И мы оба улыбнулись, смеяться тогда не было сил.
В тридцать пятом году несколько
И сейчас я тоже бросился вперед и распахнул перед ним дверь в стационар для дистрофиков.
Леониду Рахманову, встретившему его тогда, он сказал, похлопав себя по впалому животу:
— Надо будет запомнить эту диету.
Потом, много лет спустя, как-то он сказал мне сдержанно, нисколько не приподнято, не патетически, что счастлив тем, что не уехал тогда из Ленинграда: «Никогда бы не узнал того, что узнал. Не жалею и ничего не отдаю».
Сразу после войны написал очень камерную пьесу — про эпическое, очень тихую — про сентябрьские бомбежки ( 1 ).
И, восстанавливая в памяти героев пьесы, людей одного из ленинградских домов, подвергшихся нападению с воздуха, людей негромких, деликатных, сдержанных, вижу подле них фигуру самого Шварца, такого же негромкого, деликатного, блокадного — то в ватнике с повязкой ПВХО, в асбестовых рукавицах, то в болтающейся, как на вешалке, довоенной шубе.
— Аббас-Туман!
Большинство пьес Евгения Шварца обрело широкую, не боюсь сказать, мировую известность после его смерти. Да и сам он как художник по-настоящему признан и оценен громогласно в статьях и книгах тоже после смерти. Хотя сказки его, пьесы и фильмы при жизни входили в биографию нескольких поколений детей — и «Красная Шапочка», и «Два клена», и «Новые приключения Кота в сапогах», и «Ундервуд», и «Снежная королева», и «Клад», и «Золушка».
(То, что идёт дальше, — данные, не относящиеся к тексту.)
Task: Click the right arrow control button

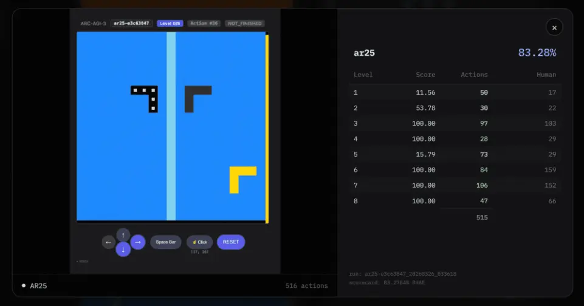Action: [138, 242]
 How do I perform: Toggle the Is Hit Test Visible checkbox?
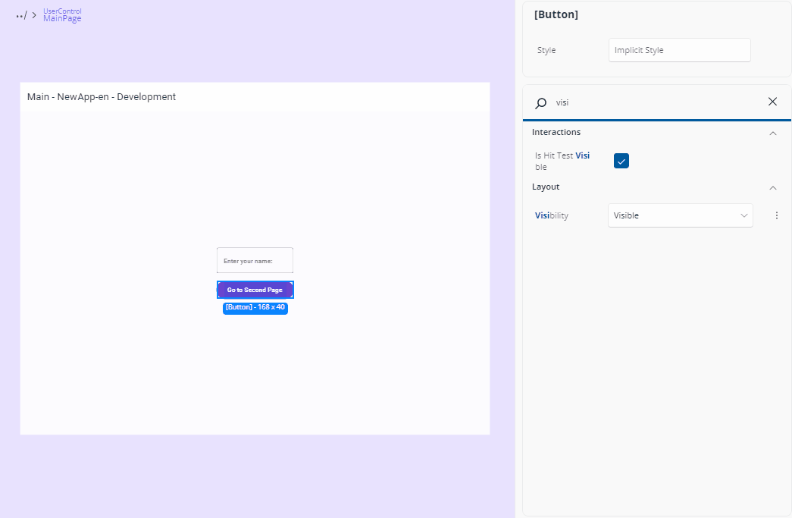[621, 161]
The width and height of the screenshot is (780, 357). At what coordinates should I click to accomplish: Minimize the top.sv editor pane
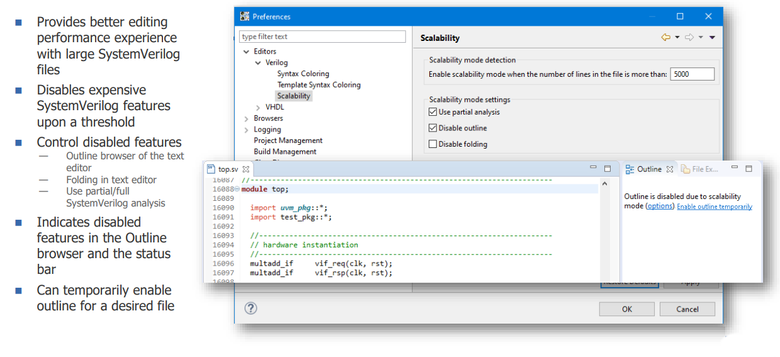pos(593,169)
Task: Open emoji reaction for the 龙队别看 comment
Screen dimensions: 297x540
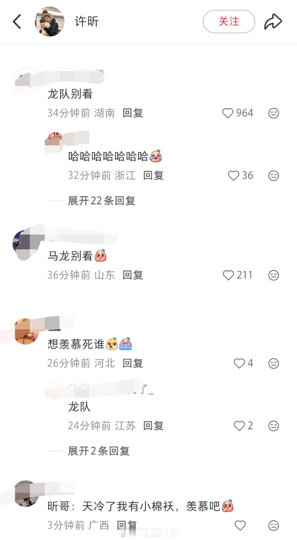Action: (x=274, y=113)
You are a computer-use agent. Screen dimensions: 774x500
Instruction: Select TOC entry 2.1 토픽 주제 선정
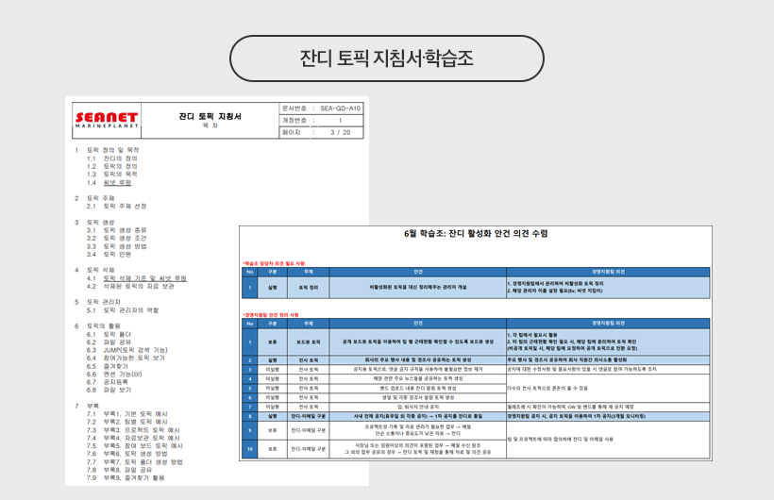tap(116, 206)
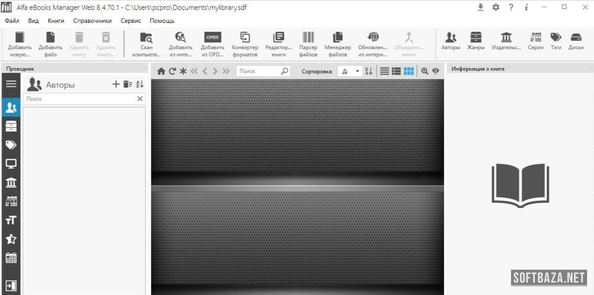Viewport: 594px width, 295px height.
Task: Switch to simple list view
Action: 384,71
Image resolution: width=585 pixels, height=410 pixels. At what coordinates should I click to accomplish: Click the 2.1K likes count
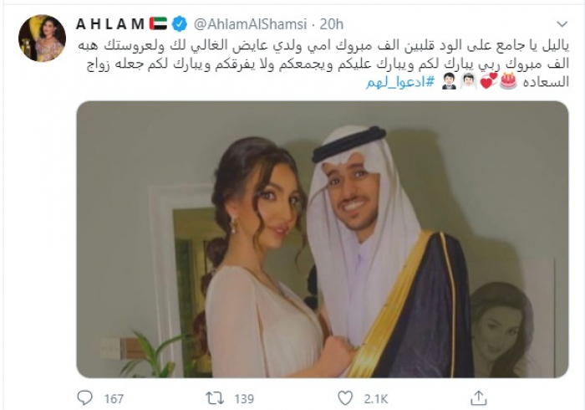[376, 399]
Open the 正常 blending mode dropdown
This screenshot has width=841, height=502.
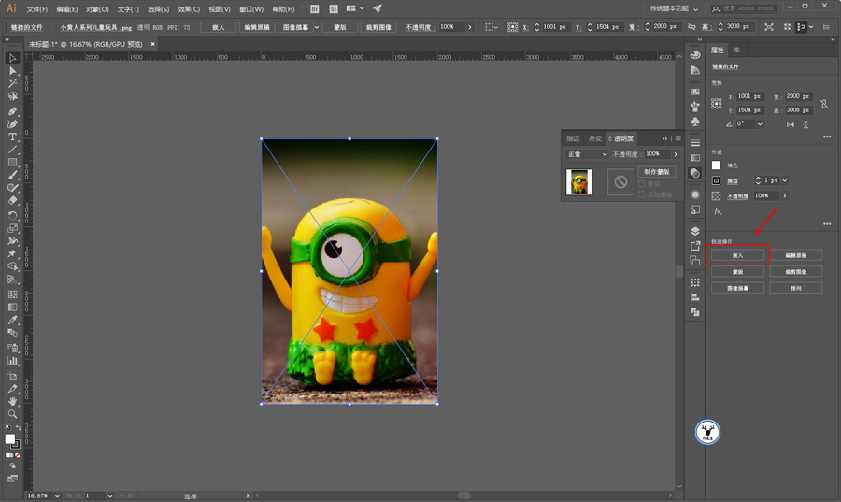point(586,154)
«Голого короля» он написал в 1934 году ( 2 ). Эта пьеса при жизни Шварца не ставилась. Ее нашли у него в письменном столе, разбирая архивы.
Пьеса «Голый король», как и «Дракон», была издана впервые после его смерти ( 3 ). Шварц писал «Голого короля» в те вовсе не сказочные времена прихода фашизма к власти, когда, как говорится в этой пьесе-сказке, «пришла мода сжигать книги на площадях. В первые три дня сожгли все действительно опасные книги. А мода не прошла. Тогда начали жечь остальные книги без разбора. Теперь книг вовсе нет. Жгут солому».
«Голого короля» поставили в 1960 году в театре «Современник», рожденном энтузиазмом воспитанников студии МХАТ и в еще большей степени — духом новых времен.
Я видел пьесы раннего Шварца в ТЮЗе конца двадцатых и начала тридцатых годов, где начинали Черкасов и Чирков — Дон-Кихот и Санчо Панса. Уже и тогда шварцевские пьесы, хотя их смотрели дети, казались пьесами и для взрослых. Дети могли не разобраться в их скрытой иронии, в неуловимых порой, а порой подчеркнуто конкретных, привязанных к времени понятиях, толкавших к размышлениям, отнюдь не отвлеченным, и заключениям, отнюдь не сказочно-абстрактным.